Na década de 70, Thompson trabalhou por breves períodos em universidades
norte-americanas e continuou sua atividade política fazendo críticas, sobretudo ao
desrespeito às liberdades civis. Em 1978 escreve “A miséria da teoria - ou um
planetário de erros”. Esta obra trás críticas ao marxismo estruturalista de Althusser
vigente na época. Ao fim da década de 80 volta a lecionar em universidades,
novamente nos Estados Unidos, mas também na Inglaterra (Manchester). Nos
últimos anos de vida, já doente, dedica o pouco tempo que lhe restava a preparar
publicações de textos escritos há muito tempo.
A obra “Costumes em comum” foi seu último legado que tinha como objetivo
central transmitir as formas do povo inglês do século XVIII de agir, negociar e fazer
escolhas autônomas, num contexto de resistências e acomodações das tradições
consuetudinárias e da emergência de mudanças comportamentais que vão
adquirindo consistência com a consolidação do capitalismo industrial na Inglaterra.
Thompson buscava entende as ações dos trabalhadores, artesãos e camponeses
evidenciando o seu protagonismo, enquanto sujeitos históricos, com motivações
racionais, autônomas e coerentes.
Para isso analisou determinados costumes emergentes das práticas, que
embora antigas, são constantemente repensadas e reformuladas a partir da
experiência em um senso de legitimidade, mesmo que entrando em confronto com
práticas pertinente ao universo das classes dominantes, buscando evidenciar uma
hegemonia de poder sempre vulnerável. Trata-se de uma análise sobre aspectos da
resistência e contra resistência nas relações entre classes.

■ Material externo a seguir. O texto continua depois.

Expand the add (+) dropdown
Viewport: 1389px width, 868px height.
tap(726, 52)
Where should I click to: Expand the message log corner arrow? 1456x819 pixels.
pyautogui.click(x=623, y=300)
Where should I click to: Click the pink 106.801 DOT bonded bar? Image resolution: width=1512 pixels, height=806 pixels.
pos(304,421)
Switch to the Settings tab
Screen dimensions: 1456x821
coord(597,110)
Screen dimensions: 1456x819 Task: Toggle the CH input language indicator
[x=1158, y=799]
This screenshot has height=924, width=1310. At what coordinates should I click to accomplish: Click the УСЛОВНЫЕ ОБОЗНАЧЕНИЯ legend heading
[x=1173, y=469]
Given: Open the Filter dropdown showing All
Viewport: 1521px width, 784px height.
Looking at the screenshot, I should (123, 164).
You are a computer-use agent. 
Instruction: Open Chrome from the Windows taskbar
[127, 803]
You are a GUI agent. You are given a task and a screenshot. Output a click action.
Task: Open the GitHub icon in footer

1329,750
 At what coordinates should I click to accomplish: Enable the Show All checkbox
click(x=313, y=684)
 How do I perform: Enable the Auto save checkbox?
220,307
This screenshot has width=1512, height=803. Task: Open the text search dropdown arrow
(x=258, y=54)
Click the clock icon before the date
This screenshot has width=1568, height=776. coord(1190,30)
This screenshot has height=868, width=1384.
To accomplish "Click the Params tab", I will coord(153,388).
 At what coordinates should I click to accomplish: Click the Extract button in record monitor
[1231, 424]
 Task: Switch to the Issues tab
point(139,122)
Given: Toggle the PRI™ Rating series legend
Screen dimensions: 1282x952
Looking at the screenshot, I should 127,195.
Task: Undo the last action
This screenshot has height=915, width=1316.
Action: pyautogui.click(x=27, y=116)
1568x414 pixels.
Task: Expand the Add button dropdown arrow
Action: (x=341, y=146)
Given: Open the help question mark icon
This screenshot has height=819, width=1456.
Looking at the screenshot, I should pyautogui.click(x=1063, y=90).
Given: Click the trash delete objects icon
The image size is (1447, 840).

Thompson morre aos 69 anos deixando uma bagagem teórica vasta. Além
das obras já citadas somam-se: Education and experience (1969); Senhores e
caçadores (1978); Tradición, revuelta y consciencia de clase (1979); As
peculiaridades dos ingleses e outros artigos (2001); Os românticos (2001). A
trajetória de Thompson confere significados importantes ao analisarmos suas teorias
demarcando os percursos e experiências; assim como ele mesmo diz: “as pessoas
não experimentam sua própria experiência apenas como ideias, no âmbito do
pensamento e de seus procedimentos. Elas também experimentam sua experiência
como sentimento e lidam com esse sentimento na cultura” (1981, p. 154).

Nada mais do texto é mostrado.